A Yarn install is split across multiple steps (described here). Most importantly, we first fully resolve the dependency tree, and only then do we download the packages from their remote sources. Since patches occur during this second step, by the time we inject the new dependencies it's already too late as the dependency tree has already been frozen.

In order to add dependencies to a package, either fork it (and reference it through the Git protocol, for example), or use the packageExtensions mechanism which is specifically made to add new runtime dependencies to packages.

Many tools support a feature generally known as "aliases", which allows you to map a specific directory to a package name. This pattern allows you to use regular package imports (my-app/Toolbar) instead of potentially complex relative paths (../../../Toolbar). It sounds awesome! So why do we recommend against this practice?

As we said, many tools support this feature. But the trick is that their implementations and configurations are all subtly different. Depending on the tool, it will be called moduleNameMapper, resolve.alias, paths, or even module.name_mapper. Depending on the tool it'll be a regex, a domain-specific language, or just a package name. All those differences make it difficult to keep the configurations synchronized, and likely that a mistake will creep in. Even worse, it'll lock you out of tools that don't support aliases, since they won't know how to deal with these paths they know nothing about.

Enter the link: protocol! Through it, you directly instruct the package manager to install a resolution from the given name to the given path. Since the package manager's knowledge base is used by every package in your project, adding a link dependency is enough to make all your tooling aware of this new connection. No need for further configuration 💫

  "dependencies": {
    "src": "link:./src"

Tip: Yarn 2 implements support for self-references, making the link: protocol unneeded in most cases. Any file that's part of a package will always be able to import any file from its own package using the package name - even the top-level project! Just add a "name": "app" field into your top-level package.json, and you'll be able to use import 'app/Toolbar' without further ado.

Note: You may be tempted to alias a scope without giving an explicit name (ie "@app": "link:./src"). Don't. This pattern is invalid and won't work. The reason for this is that package identifiers have a required package name, and an optional scope name. As a result, a scope without package name is a syntax error. Prefer doing "app": "link:./src", which will still allow you to use subdirectories if needed (ie import 'app/toolbar/Icon').

Note: By reading this FAQ entry, you might think that we recommend against using aliases altogether. This isn't entirely correct. While using aliases for directory mapping is a practice we advise against, they have their usefulness in other contexts. For example, using an alias to map the fs module into a local mock is perfectly fine.

The link: protocol is meant to link a package name to a folder on the disk - any folder. For example, one perfect use case for the link: protocol is to map your src folder to a clearer name that you can then use from your Node applications without having to use relative paths (for example you could link my-app to link:./src so that you can call require('my-app') from any file within your application).
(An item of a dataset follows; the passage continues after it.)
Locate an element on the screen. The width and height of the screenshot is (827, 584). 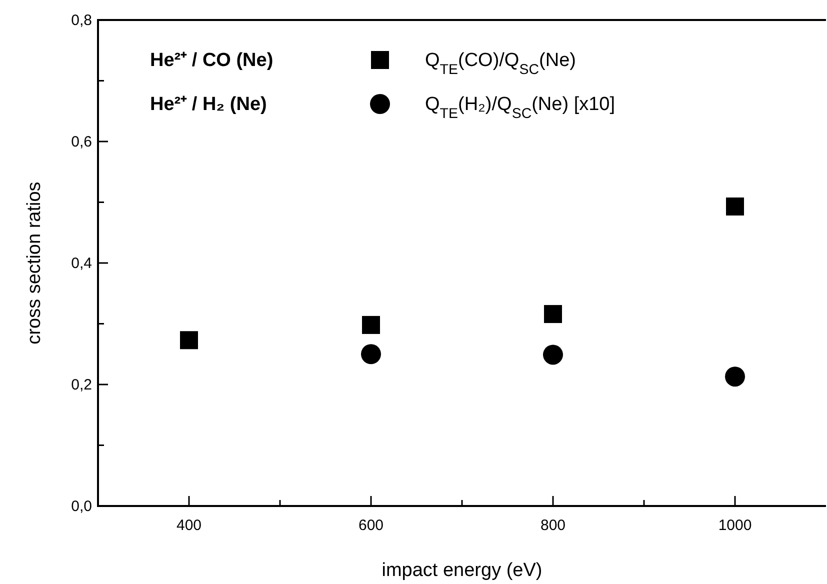
y-tick-label: 0,8 is located at coordinates (82, 20).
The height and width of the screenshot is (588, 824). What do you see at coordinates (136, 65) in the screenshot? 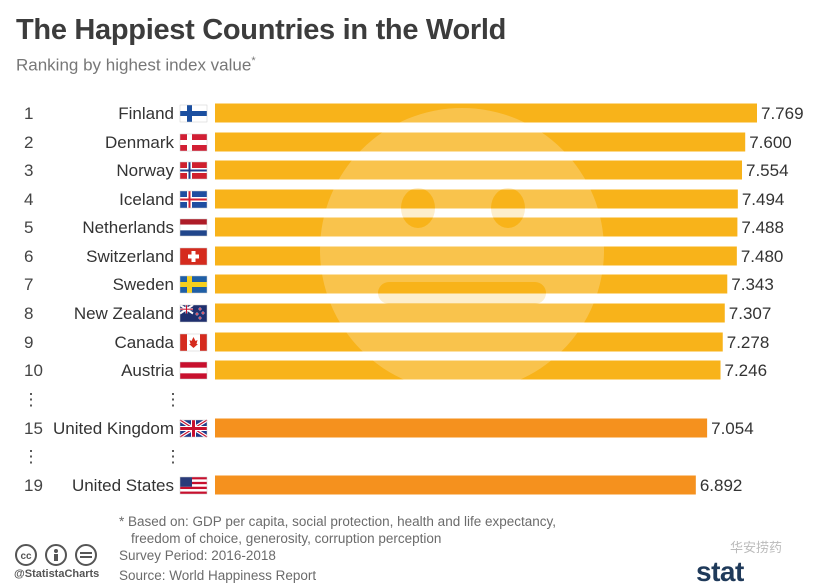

Because such destination folders typically don't contain package.json, the link: protocol doesn't even try to read them. It can cause problems when you want to link an identifier to a different package on the disk (similar to what yarn link does) because then the transitive dependencies aren't resolved.

In order to solve this use case, the new portal: protocol available in the v2 opens a portal to any package located on your disk. Because portals are meant to only target packages they can leverage the information from the package.json files listed within their targets to properly resolve transitive dependencies.